AUFGABEN:
- 1) Kopieren Sie aus dem Text zur Vorsorgevollmacht wortgetreu den Abschnitt, der mit den Worten „Die Vorsorgevollmacht und“ beginnt und mit den Worten „immer, verhindert sind.“ endet.
- 2) Wonach richten sich laut dem Text zur Vorsorgevollmacht die Kosten einer beurkundeten Vorsorgevollmacht vorrangig?
- 3) Setzen Sie den Text zur Vorsorgevollmacht im Anschluss an seinen letzten Satz fort.

VORLIEGENDER TEXT:
= = = =
Mit welchen Kosten muss ich beim Notar rechnen?
Die Kosten einer beurkundeten Vorsorgevollmacht richten sich vorrangig nach dem Vermögen des Vollmachtgebers. Die anfallenden Kosten stehen in einem angemessenen Verhältnis zum praktischen Nutzen. Bezüglich der konkreten Kosten haben Sie die Möglichkeit, den Notar vorab zu befragen.
Ich habe in der Zeitung gelesen, dass Ehegatten kraft Gesetzes gegenseitig bevollmächtigt sind. Benötige ich noch eine Vorsorgevollmacht?
Diese Regelung befindet sich noch im Gesetzgebungsverfahren. Ob sie je in Kraft tritt, ist noch nicht sicher. Sie betrifft ohnehin nur Vollmachten in persönlichen Angelegenheiten wie ärztliche Behandlung und nicht die mindestens genauso wichtigen vermögensrechtlichen Dinge. Außerdem ist das Gesetz alles andere als eindeutig. Sie sollten also trotzdem eine Vorsorgevollmacht auch dem Ehegatten erteilen.
Schließe ich mit einer Vorsorgevollmacht die Patientenverfügung aus?
Die Vorsorgevollmacht und die Patientenverfügung regeln unterschiedliche Sachverhalte. Während die Patientenverfügung im Regelfall nur auf einen Ausschnitt Ihres Lebens vor dem Tod, insbesondere in Würde zu sterben, ausgerichtet ist, soll eine Vorsorgevollmacht Ihnen und Ihren Angehörigen noch zu Lebzeiten helfen, alle notwendigen Dinge zu regeln für den Fall, dass Sie, aus welchem Grund auch immer, verhindert sind.
= = = =
DATENTEIL:
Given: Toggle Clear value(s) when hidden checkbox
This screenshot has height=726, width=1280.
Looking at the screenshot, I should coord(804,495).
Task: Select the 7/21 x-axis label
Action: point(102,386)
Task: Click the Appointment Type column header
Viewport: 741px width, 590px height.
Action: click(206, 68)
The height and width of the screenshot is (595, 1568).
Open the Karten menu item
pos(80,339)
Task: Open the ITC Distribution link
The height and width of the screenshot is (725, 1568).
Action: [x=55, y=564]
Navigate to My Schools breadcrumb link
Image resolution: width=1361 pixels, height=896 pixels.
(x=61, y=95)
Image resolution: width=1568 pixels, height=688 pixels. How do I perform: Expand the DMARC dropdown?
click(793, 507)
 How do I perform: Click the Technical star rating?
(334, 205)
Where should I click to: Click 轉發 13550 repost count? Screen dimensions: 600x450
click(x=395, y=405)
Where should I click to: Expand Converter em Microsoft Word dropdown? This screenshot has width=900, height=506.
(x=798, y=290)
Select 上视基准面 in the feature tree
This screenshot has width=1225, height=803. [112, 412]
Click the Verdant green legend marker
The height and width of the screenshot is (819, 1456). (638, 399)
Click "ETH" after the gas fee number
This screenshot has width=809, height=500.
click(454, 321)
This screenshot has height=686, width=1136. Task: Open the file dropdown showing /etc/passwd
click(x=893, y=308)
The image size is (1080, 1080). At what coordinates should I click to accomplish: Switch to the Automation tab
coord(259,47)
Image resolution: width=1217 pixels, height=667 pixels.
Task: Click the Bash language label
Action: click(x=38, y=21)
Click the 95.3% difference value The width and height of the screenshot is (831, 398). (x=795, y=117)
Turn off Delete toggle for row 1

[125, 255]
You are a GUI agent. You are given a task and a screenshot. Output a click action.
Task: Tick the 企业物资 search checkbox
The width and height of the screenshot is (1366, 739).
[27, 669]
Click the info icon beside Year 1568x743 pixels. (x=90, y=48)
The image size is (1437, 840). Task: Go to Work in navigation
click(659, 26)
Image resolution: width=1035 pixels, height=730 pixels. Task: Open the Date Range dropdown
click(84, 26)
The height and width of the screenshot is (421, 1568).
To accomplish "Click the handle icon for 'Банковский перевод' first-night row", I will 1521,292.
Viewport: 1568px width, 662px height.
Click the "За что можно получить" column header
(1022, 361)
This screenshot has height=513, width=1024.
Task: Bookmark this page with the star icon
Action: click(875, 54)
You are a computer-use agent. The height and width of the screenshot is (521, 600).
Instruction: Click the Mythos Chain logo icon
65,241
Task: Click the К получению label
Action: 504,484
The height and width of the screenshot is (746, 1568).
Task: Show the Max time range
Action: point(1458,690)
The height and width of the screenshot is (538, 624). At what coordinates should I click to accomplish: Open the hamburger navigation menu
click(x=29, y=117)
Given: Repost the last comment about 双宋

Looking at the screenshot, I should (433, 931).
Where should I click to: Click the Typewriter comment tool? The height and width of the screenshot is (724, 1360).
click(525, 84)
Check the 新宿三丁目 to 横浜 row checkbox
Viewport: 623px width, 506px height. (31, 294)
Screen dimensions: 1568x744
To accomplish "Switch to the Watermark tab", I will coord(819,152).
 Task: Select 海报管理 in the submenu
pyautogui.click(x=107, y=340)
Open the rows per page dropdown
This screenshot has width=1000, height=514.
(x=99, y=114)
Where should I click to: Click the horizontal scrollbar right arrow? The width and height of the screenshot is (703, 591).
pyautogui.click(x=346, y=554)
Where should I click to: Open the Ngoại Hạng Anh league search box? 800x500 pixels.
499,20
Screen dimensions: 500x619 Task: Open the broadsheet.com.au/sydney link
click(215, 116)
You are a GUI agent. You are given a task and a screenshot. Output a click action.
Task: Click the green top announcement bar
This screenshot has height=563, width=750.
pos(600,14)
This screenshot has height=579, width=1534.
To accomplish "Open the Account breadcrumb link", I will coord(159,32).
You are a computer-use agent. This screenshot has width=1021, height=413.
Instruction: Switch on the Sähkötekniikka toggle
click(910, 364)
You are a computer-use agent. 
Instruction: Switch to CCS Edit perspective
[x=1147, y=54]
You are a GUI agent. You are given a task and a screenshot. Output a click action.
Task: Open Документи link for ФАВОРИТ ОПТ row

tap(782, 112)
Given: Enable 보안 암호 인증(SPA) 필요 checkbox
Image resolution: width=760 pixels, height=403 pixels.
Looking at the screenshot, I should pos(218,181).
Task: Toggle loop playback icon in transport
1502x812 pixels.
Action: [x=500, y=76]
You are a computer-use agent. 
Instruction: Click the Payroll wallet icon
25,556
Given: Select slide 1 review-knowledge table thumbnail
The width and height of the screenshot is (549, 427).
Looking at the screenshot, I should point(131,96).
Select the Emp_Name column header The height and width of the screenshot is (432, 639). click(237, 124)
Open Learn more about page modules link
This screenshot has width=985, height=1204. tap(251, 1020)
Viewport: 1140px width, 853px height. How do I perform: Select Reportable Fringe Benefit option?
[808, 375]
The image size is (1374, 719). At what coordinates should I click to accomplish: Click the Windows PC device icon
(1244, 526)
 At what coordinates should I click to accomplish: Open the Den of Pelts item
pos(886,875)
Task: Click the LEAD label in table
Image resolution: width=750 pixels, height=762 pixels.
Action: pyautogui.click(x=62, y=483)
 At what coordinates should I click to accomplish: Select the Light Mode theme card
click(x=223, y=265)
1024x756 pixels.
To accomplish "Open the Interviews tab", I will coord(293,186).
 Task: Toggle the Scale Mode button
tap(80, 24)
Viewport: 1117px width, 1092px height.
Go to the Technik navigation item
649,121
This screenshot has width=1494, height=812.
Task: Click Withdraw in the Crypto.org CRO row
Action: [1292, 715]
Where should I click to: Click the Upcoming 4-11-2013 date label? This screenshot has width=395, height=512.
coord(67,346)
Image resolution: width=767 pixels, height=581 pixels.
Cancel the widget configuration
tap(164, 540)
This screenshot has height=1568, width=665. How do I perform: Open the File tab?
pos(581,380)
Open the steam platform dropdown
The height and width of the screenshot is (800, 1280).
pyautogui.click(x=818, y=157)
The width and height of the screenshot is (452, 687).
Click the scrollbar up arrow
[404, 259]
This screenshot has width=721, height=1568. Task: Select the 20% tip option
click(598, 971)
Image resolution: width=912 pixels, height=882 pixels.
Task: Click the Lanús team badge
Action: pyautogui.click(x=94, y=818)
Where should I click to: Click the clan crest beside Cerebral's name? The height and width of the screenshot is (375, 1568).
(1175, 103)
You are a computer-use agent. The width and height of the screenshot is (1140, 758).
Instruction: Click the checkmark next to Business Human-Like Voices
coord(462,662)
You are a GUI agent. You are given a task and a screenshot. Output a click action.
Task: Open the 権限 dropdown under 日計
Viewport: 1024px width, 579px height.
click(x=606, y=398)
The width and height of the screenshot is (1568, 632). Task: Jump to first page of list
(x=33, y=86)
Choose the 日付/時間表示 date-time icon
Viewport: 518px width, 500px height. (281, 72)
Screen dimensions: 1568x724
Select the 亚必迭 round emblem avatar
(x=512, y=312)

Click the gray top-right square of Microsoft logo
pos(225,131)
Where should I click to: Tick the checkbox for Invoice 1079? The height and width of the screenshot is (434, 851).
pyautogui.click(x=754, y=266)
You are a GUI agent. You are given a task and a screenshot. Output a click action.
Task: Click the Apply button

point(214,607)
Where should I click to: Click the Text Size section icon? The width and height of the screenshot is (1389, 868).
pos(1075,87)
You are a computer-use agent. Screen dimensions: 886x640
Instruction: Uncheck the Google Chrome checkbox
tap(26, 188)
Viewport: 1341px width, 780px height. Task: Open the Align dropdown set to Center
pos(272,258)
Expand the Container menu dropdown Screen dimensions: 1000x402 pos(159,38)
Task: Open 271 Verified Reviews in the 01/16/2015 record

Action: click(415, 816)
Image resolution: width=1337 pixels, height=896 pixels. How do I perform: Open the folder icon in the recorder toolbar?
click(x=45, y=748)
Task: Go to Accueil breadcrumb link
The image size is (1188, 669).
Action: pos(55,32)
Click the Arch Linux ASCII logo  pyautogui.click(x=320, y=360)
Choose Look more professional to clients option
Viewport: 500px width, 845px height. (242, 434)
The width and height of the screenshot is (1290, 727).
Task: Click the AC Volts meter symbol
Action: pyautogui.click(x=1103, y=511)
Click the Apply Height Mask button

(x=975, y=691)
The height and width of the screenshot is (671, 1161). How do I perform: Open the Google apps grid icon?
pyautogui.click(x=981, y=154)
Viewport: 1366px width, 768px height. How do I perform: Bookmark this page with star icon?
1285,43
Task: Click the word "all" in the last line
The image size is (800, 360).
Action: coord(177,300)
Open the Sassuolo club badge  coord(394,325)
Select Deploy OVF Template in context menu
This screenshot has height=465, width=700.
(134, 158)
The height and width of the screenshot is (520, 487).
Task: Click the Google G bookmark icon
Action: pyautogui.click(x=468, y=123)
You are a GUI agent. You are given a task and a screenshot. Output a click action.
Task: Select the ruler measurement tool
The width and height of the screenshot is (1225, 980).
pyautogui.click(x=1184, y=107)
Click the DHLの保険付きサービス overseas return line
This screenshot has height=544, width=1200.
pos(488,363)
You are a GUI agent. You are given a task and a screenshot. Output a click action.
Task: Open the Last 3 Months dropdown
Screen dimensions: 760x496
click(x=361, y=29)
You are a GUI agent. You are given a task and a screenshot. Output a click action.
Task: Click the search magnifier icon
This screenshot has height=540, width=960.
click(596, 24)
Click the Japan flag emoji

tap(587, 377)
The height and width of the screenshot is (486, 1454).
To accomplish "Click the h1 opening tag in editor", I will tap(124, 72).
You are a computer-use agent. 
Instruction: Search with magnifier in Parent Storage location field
= = = =
LÖSUNGEN:
- 1)
Die Vorsorgevollmacht und die Patientenverfügung regeln unterschiedliche Sachverhalte. Während die Patientenverfügung im Regelfall nur auf einen Ausschnitt Ihres Lebens vor dem Tod, insbesondere in Würde zu sterben, ausgerichtet ist, soll eine Vorsorgevollmacht Ihnen und Ihren Angehörigen noch zu Lebzeiten helfen, alle notwendigen Dinge zu regeln für den Fall, dass Sie, aus welchem Grund auch immer, verhindert sind.

- 2) Nach dem Vermögen des Vollmachtgebers.

- 3)
Ich bin noch skeptisch. Wozu brauche ich denn eine Patientenverfügung?
Wer nicht möchte, dass er bei einer unheilbaren Krankheit künstlich am Leben gehalten wird, legt darin fest, wie er behandelt werden will, wenn er sich nicht mehr selbst äußern kann. Die Patientenverfügung nimmt insoweit Erklärungen vorweg, die ein Patient bei Bewusstsein unmittelbar gegenüber dem Arzt abgeben könnte. Mit dieser Verfügung legen Sie für bestimmte medizinische Situationen fest, was Ärzte tun und was sie lassen sollen. Sie richtet sich in erster Linie an das Behandlungsteam selbst, die darin formulierten Wünsche sind für die Ärzte bindend. Manche Menschen haben Angst, dass bei Krankheit und Leid nicht genug für sie getan wird, andere fürchten würdelose Apparatemedizin. Wer eine Patientenverfügung verfasst, muss sich zwangsläufig sehr intensiv mit Fragen wie diesen auseinandersetzen: lebenserhaltende Maßnahmen, Behandlung von Schmerzen, künstliche Ernährung, Wiederbelebung und künstliche Beatmung. Viele Menschen verfügen, dass im Falle eines Zustands ohne Aussicht auf Besserung keine lebensverlängernden Maßnahmen gewünscht werden, sondern lediglich schmerzlindernde Behandlungen erfolgen sollen.
Meine Patientenverfügung habe ich vor 15 Jahren aufsetzen lassen. Muss diese oder die Vorsorgevollmacht erneuert werden?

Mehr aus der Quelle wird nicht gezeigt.